#### [What you are asked to do]
How many lines in the items below contain the word "Select"? Reply with the number alone.

Element and text location data:

━━━━━━━━━━━━━━━━━━━━━━━━━━━━━━

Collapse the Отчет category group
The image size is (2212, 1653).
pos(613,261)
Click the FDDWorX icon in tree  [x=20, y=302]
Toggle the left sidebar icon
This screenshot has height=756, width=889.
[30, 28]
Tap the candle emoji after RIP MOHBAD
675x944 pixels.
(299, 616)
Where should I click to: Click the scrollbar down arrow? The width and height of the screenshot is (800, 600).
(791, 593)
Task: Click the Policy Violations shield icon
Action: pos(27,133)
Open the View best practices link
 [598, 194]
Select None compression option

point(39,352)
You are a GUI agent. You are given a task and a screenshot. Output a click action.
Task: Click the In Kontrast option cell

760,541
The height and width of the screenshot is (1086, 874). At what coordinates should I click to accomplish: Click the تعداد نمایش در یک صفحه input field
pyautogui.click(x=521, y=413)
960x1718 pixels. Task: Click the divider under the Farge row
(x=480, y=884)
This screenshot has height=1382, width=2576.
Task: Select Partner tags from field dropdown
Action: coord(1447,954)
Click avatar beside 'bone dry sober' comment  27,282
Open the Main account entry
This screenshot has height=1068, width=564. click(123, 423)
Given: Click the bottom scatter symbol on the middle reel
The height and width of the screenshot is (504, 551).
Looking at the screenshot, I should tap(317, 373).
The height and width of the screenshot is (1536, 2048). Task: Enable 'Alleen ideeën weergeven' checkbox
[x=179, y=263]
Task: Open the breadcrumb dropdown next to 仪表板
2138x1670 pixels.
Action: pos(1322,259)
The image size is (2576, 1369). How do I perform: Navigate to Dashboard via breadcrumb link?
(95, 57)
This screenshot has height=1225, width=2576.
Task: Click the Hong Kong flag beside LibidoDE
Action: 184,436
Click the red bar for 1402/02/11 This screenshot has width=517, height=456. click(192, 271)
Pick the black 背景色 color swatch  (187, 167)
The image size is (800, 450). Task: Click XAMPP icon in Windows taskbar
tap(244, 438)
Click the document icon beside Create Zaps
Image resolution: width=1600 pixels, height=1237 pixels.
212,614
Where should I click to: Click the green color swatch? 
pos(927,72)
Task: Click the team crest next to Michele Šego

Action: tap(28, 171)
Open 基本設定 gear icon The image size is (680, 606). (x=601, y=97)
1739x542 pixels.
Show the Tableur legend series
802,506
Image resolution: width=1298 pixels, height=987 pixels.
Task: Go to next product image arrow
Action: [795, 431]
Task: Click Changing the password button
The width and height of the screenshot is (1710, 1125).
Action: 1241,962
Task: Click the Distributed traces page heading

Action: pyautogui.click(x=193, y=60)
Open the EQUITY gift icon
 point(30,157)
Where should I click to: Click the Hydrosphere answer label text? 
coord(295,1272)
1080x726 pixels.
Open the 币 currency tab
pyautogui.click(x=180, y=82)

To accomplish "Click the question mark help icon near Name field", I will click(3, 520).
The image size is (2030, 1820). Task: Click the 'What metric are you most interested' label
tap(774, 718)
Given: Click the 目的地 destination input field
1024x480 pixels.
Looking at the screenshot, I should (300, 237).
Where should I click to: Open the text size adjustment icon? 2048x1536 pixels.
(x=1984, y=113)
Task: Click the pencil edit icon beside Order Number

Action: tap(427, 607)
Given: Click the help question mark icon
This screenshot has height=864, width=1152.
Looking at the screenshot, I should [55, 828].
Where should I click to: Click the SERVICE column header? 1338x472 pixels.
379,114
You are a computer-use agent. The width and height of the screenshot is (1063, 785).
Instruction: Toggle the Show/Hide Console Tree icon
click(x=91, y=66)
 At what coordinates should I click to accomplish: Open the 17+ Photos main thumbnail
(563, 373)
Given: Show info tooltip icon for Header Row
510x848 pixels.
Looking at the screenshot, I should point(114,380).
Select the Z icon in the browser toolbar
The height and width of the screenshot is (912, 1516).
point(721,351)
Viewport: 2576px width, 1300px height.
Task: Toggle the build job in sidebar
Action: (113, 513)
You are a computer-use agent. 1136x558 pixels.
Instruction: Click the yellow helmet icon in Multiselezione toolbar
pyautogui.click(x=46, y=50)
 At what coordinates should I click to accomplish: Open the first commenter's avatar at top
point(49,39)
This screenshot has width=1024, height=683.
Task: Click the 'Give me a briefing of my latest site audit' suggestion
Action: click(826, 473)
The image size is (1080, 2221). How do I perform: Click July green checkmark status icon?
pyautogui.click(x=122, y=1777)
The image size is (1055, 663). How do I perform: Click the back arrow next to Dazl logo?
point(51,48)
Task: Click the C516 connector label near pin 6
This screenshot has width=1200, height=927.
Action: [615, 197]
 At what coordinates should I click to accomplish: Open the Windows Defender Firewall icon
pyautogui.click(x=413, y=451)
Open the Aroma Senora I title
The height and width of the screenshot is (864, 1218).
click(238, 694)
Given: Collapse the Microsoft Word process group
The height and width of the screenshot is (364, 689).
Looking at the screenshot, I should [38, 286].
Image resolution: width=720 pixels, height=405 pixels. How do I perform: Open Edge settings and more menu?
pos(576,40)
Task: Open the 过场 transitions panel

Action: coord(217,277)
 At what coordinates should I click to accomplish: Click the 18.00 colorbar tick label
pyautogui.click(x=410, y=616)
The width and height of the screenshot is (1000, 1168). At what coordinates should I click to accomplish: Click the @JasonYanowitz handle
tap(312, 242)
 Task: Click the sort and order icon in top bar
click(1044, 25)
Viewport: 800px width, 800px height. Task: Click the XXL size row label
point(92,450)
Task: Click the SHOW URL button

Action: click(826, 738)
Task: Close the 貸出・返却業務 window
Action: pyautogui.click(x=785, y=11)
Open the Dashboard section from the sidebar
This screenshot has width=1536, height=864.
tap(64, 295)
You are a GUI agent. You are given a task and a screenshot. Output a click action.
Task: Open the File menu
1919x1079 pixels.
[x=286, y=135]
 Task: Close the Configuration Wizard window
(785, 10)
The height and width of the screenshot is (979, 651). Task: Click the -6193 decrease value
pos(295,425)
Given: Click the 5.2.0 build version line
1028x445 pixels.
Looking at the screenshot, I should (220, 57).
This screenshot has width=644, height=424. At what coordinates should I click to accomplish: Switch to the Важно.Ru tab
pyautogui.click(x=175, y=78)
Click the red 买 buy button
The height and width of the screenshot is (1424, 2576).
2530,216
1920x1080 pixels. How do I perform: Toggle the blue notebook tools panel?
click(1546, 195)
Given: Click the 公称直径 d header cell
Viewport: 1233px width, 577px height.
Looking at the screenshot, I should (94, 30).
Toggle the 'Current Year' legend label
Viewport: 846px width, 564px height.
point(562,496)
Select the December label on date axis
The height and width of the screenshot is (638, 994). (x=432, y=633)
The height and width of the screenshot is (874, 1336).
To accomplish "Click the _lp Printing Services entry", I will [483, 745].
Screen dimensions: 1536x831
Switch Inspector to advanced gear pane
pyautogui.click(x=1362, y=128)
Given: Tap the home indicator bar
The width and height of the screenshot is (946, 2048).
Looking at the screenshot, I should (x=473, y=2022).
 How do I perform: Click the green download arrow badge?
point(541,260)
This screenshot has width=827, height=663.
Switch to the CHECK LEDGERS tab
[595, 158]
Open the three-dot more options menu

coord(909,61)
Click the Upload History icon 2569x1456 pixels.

━━━━━━━━━━━━━━━━━━━━━━━━━━━━━━

#### [The answer]
4